Oh well. I suppose we have to take what we are given, Guvnor.
stephenb 14:27 - [Link] - Comments ()
Saddam Claus

It is interesting to view these photographs of Saddam Hussein looking for all the world like Santa Claus with his long white beard.
Indeed, it is rather a shame that he waited in that little hideaway hole for his inevitable capture rather than making a clandestine escape to America, where, donning a traditional Santa costume, he could have surrendered with great dignity by sliding down the Bush's chimney on Christmas Eve bearing a sackful of wooden Weapons of Mass Destruction.
I, for one, might have forgiven him a great deal had he chosen this dramatic and jolly course of action.
Instead, Christmas has come early for President Bush, which, I suppose, he deserves for sticking to his, er, guns; for there was really only one Weapon of Mass Destruction in Iraq, and it was Saddam himself.
stephenb 13:10 - [Link] - Comments ()
Brown Fog of Winter Dawn

As every sentimental lover of the printed word knows, T.S Eliot's The Wasteland, his epic, poetical description of the tea and sandwich spread at Mrs. Vera Wilson-Wobble's Monday afternoon informals, was published on this day in 1922. "Not exactly the abundant fruits of the Earth." was Bertrand Russell's distinctly less colorful verdict on the Wilson-Wobble anti-smorgasboard.
Personally, I do not think that Eliot was actually ready to enter polite society until the publication of his lovely Four Quartets many years later. But still, The Wasteland, eh!
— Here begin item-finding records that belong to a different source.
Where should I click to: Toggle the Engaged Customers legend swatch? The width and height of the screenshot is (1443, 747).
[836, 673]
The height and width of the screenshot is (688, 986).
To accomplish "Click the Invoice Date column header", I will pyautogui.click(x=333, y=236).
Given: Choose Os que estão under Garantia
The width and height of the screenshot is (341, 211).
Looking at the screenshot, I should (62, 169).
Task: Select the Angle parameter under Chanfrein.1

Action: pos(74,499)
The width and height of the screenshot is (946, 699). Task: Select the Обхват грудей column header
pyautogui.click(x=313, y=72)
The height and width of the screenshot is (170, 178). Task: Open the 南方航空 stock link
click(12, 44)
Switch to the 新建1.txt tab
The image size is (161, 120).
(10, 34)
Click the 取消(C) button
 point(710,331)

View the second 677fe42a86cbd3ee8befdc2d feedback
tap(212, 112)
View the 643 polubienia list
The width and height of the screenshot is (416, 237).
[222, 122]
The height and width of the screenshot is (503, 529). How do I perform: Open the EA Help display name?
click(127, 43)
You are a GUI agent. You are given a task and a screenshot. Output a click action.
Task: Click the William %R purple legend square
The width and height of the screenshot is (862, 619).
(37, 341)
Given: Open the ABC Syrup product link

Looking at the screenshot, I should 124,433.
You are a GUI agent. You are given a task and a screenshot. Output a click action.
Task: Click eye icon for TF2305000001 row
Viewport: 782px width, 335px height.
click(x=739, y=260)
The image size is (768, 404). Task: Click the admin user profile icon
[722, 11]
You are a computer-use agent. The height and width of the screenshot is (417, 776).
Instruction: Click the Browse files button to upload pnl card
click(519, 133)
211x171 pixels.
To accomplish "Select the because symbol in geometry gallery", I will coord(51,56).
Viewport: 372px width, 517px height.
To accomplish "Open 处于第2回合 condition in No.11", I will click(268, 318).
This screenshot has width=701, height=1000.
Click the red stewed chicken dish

Where would the modern pretentious rock band be today if they did not have this great poem to steal lyrics from? And so we tip our multi-colored beret to T.S Eliot.
Too bad about the wife, Tom.
stephenb 11:30 - [Link] - Comments ()
The Castle of Thought

Since it is not mentioned in any of the standard texts on twentieth century Czech literature not many people know that during Franz Kafka's most obscure and desperate period, gangs of street kids would gather beneath his study window and chant this nursery rhyme of their own composition:
Kafka, Kafka famous hereafter
How does your literature grow
With parables of the law and hunger artists
And Josef Ks all in a row

This charming ditty of great historical importance and insight has inspired me to begin a campaign to make Kafka more accessible to the children of today: "start 'em young on the Czech Lit." I say.
To kick of my campaign with a real bang, I have decide to re-write that classic children's favorite, 'Jack and the Beanstalk', in the Kafkaesque idiom.
My updated tale begins with a Beanstalk inspired fantasia on the opening line of Kafka's Metamorphoses: it runs as follows:
"After Jakob K returned from the market with uneasy beans, he found them, in the flower bed, transformed in to a gigantic beanstalk."
Needless to say, when Jakob K climbs the massive beanstalk he comes face to face with the Castle, where he is caught by the giant Guardian of the Law who puts him on Trial for buying the beans in the first place.
I think it will appeal to children of all ages, perhaps even make for one of those thrilling seasonal pantomimes they have in England.
Then there are also great possibilities with "Baby's First Letter to his Father."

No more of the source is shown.